Record set:
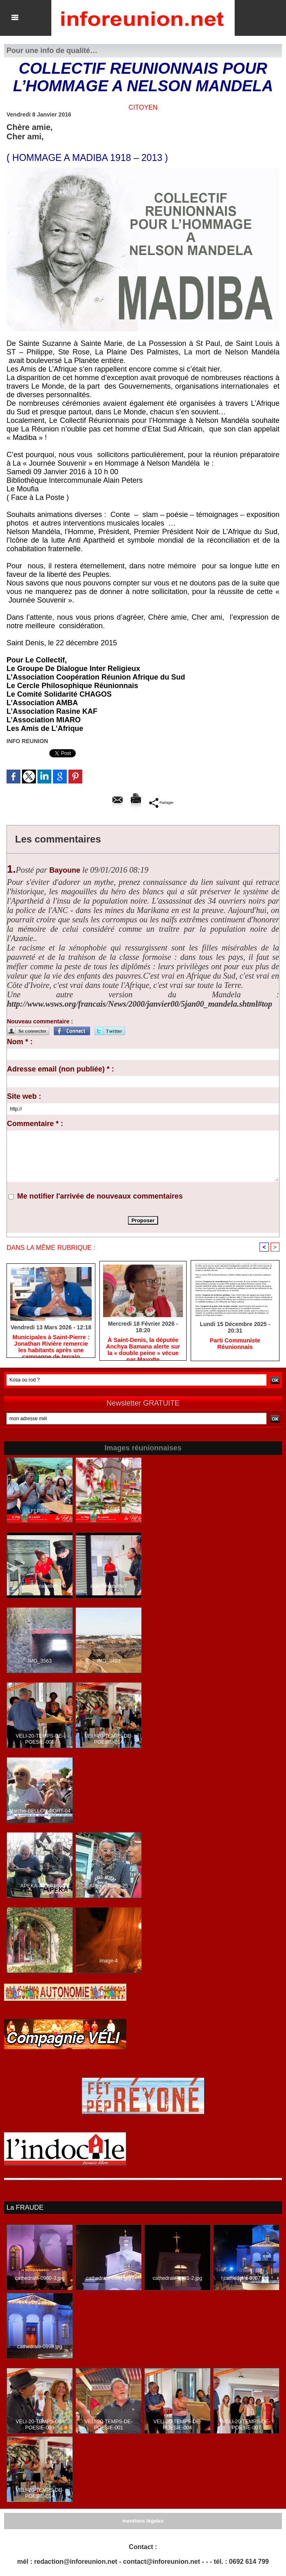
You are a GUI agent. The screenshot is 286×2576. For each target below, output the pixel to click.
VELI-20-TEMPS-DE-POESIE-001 (109, 2425)
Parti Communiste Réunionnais (235, 1344)
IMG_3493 (108, 1661)
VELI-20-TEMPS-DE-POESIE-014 (109, 1739)
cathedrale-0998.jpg (39, 2346)
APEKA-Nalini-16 (39, 1886)
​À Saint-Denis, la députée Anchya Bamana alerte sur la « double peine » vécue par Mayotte (143, 1347)
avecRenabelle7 (108, 1586)
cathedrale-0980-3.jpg (40, 2278)
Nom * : (20, 1042)
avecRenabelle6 (39, 1586)
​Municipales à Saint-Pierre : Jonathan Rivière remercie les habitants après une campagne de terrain (51, 1345)
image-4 (108, 1961)
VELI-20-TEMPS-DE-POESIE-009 (40, 2425)
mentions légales (143, 2521)
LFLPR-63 (108, 1511)
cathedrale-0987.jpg (246, 2278)
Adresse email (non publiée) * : (60, 1069)
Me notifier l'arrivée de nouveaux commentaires (100, 1196)
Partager (161, 803)
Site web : (24, 1096)
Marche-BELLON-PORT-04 (39, 1811)
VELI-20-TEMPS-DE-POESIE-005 (40, 1739)
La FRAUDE (24, 2207)
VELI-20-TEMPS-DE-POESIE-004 (177, 2425)
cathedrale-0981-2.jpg (177, 2278)
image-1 (39, 1961)
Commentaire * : (35, 1124)
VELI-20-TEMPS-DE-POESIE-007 (246, 2425)
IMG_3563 (39, 1661)
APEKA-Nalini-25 (108, 1886)
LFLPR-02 (40, 1511)
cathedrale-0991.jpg (108, 2278)
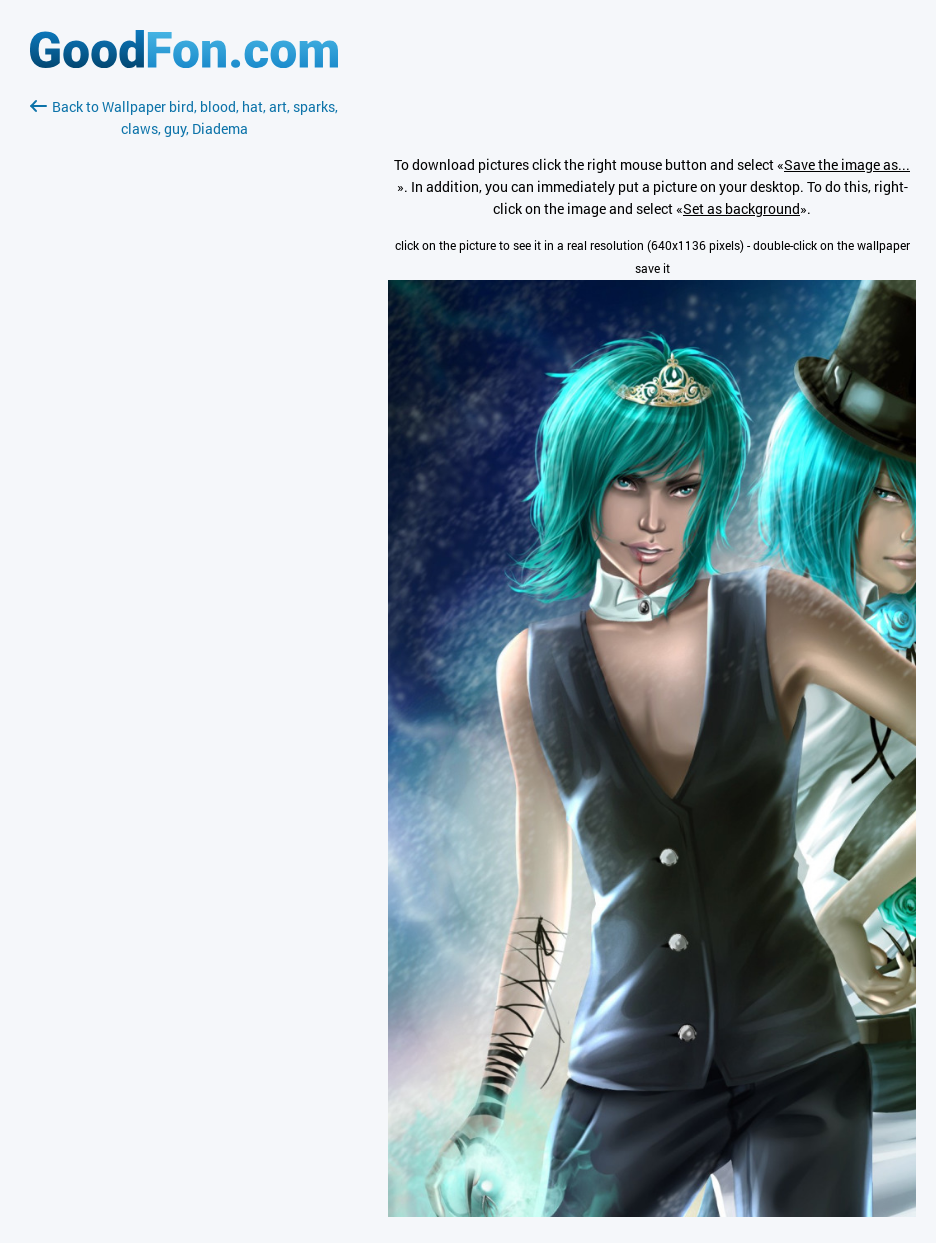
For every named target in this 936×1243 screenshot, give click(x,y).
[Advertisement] (184, 377)
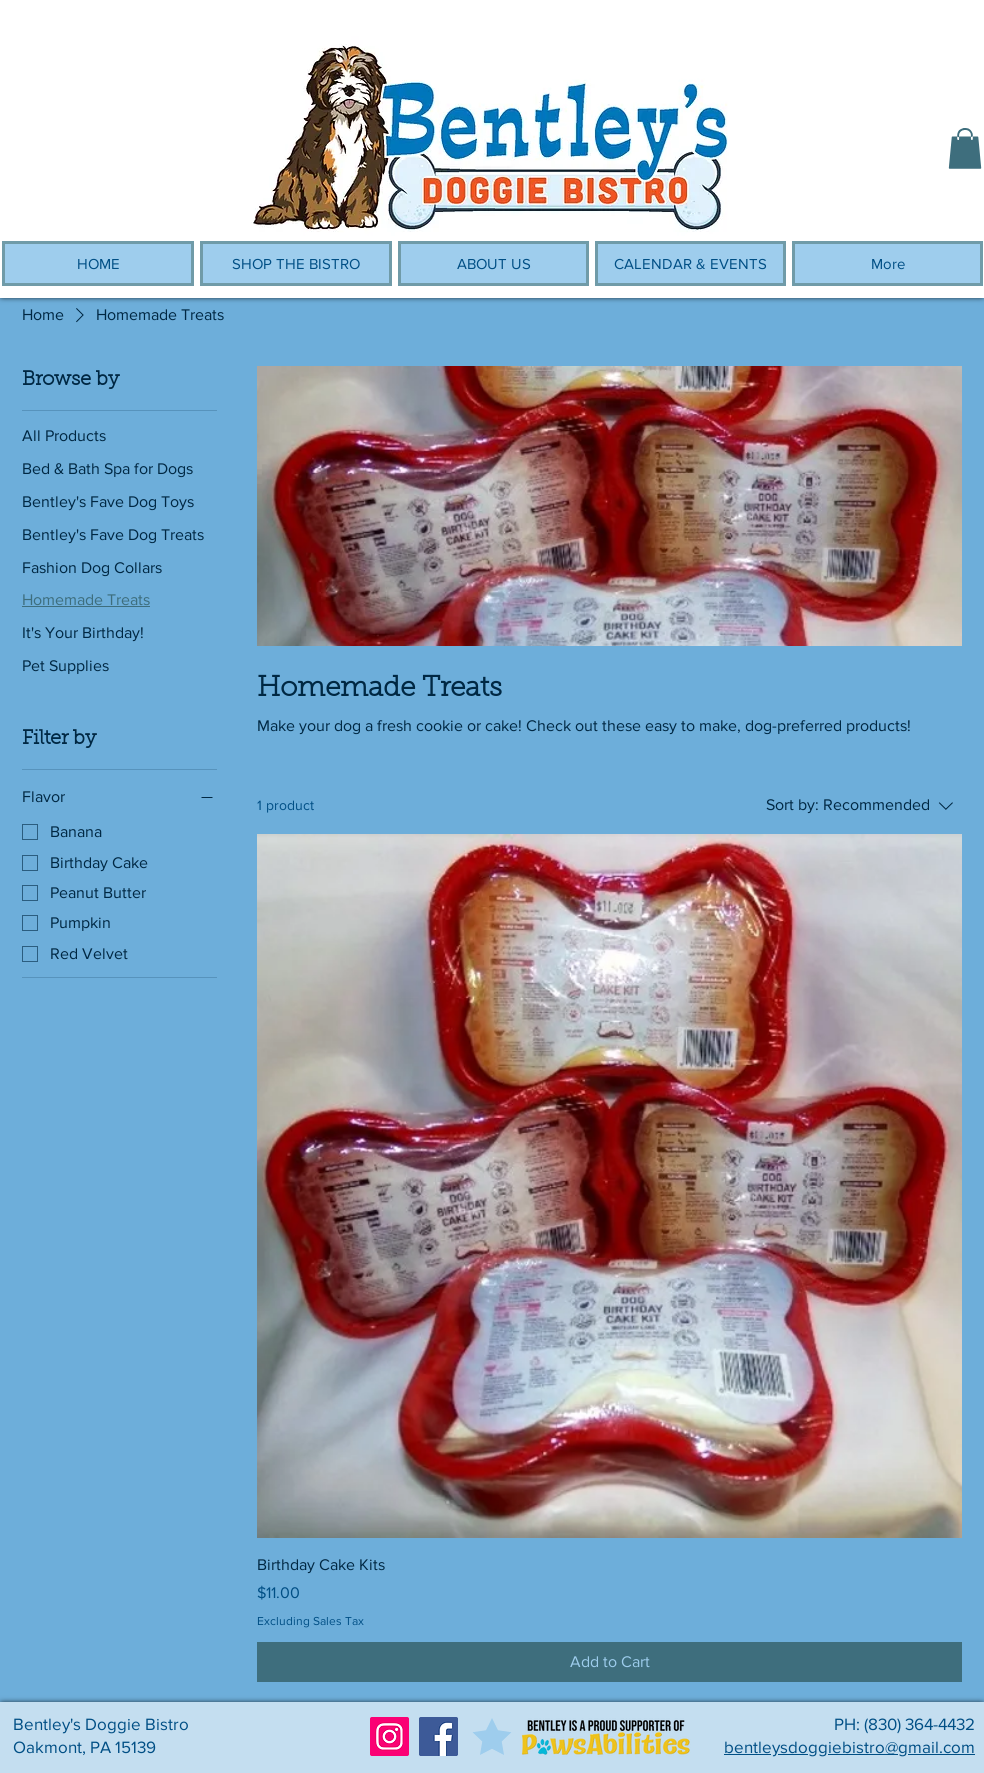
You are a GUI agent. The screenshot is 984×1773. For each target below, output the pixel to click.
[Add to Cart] (609, 1662)
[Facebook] (438, 1736)
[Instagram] (389, 1736)
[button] (965, 148)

Set exercise:
List every line in the records above that contains the string "screenshot", matching case exactly.

Task output:
You are a GUI agent. The screenshot is 286×2576. For each target below, output the pixel to click.
For every named target in this 936×1243 screenshot, give click(x,y).
You are a GUI agent. The screenshot is 984×1773. For each target below, output the pixel to click.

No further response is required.